MOSCOW (MRC) -- Chevron Phillips Chemical is restarting two polyethylene units at its Cedar Bayou Plant in Texas, according to company filings with the Texas Commission on Environmental Quality, said Plastemart.
The emission events associated with the startup of each unit are expected to last until April 17. PEU-1796 and PEU-1799 units were shut Tuesday after a power failure at a substation resulted them going down, with visible flaring from the depressurizing process, according to a separate filings.
The Cedar Bayou plant produces 420 million lb/year of linear low density polyethylene, 617 million lb/year of low density polyethylene and 820 million lb/year of high density polyethylene. The Cedar Bayou plant is the largest owned by the Chevron Corp. and ConocoPhillips JV, and has eight process units including two olefins units.
As MRC wrote before, in early April 2014 Chevron Phillips held a groundbreaking ceremony for its U.S. Gulf Coast (USGC) Petrochemicals Project at the Cedar Bayou plant in Baytown, Texas.

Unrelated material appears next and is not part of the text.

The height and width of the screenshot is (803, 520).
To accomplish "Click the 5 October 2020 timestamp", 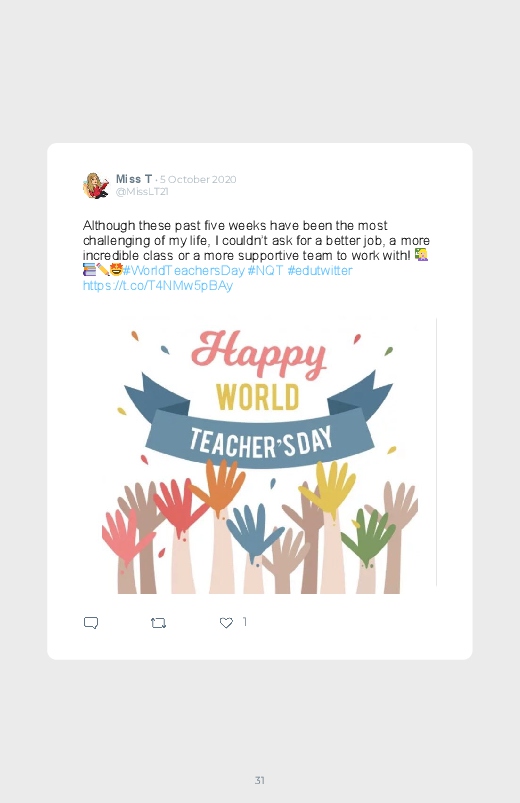I will (198, 179).
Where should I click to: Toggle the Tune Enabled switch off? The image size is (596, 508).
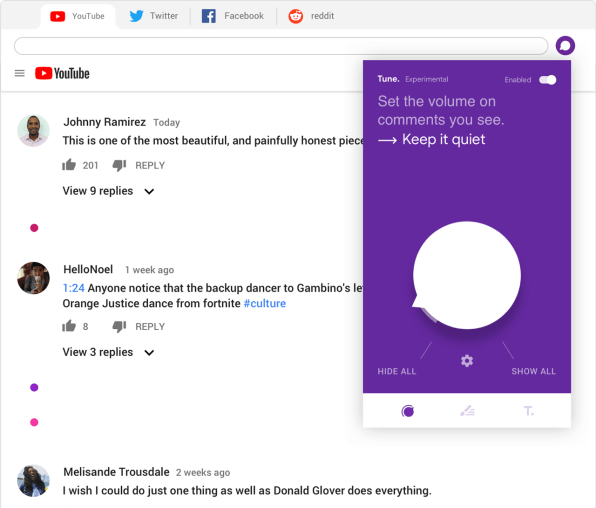coord(547,80)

The groundbreaking ceremony signifies the start of construction for the USGC project sparked by shale resource development. The USGC project includes a 1.5 mln metric tpa (3.3 bln lbs/year) ethane cracker to be built at the Cedar Bayou facility in Baytown, and two 500,000 mln metric tpa (1.1 bln lbs/year) capacity polyethylene facilities to be built in Old Ocean, Texas.

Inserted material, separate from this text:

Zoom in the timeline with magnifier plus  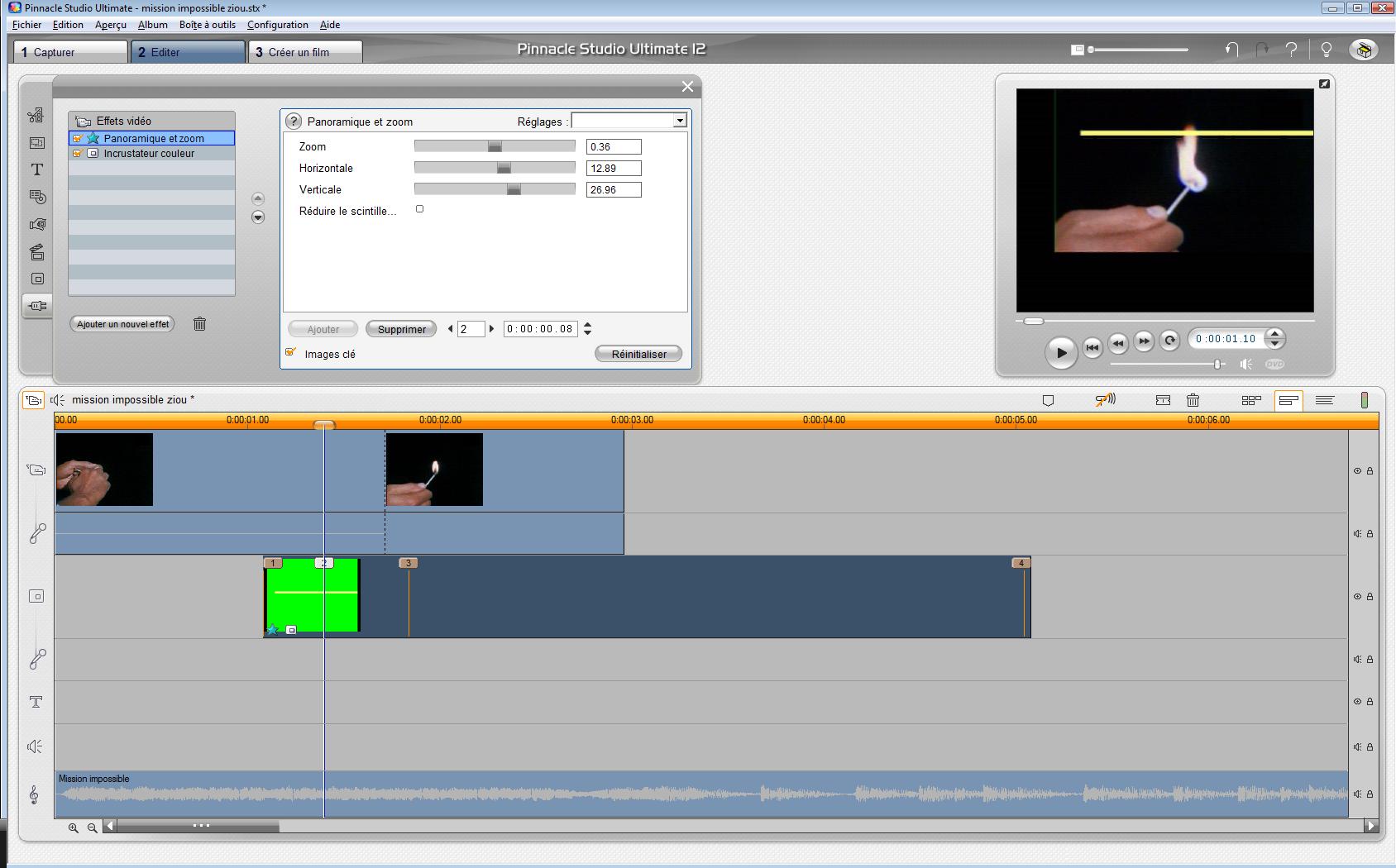74,827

Chevron Phillips Chemical Company LP is an indirect wholly-owned subsidiary of Chevron Phillips Chemical Company LLC, one of the world’s top producers of olefins and polyolefins and a leading supplier of aromatics, alpha olefins, styrenics, specialty chemicals, plastic piping and polymer resins. Chevron Phillips Chemical Company LLC is equally owned by Chevron U.S.A. Inc., an indirect wholly-owned subsidiary of Chevron Corporation, and by wholly-owned subsidiaries of Phillips 66, and is headquartered in The Woodlands, Texas.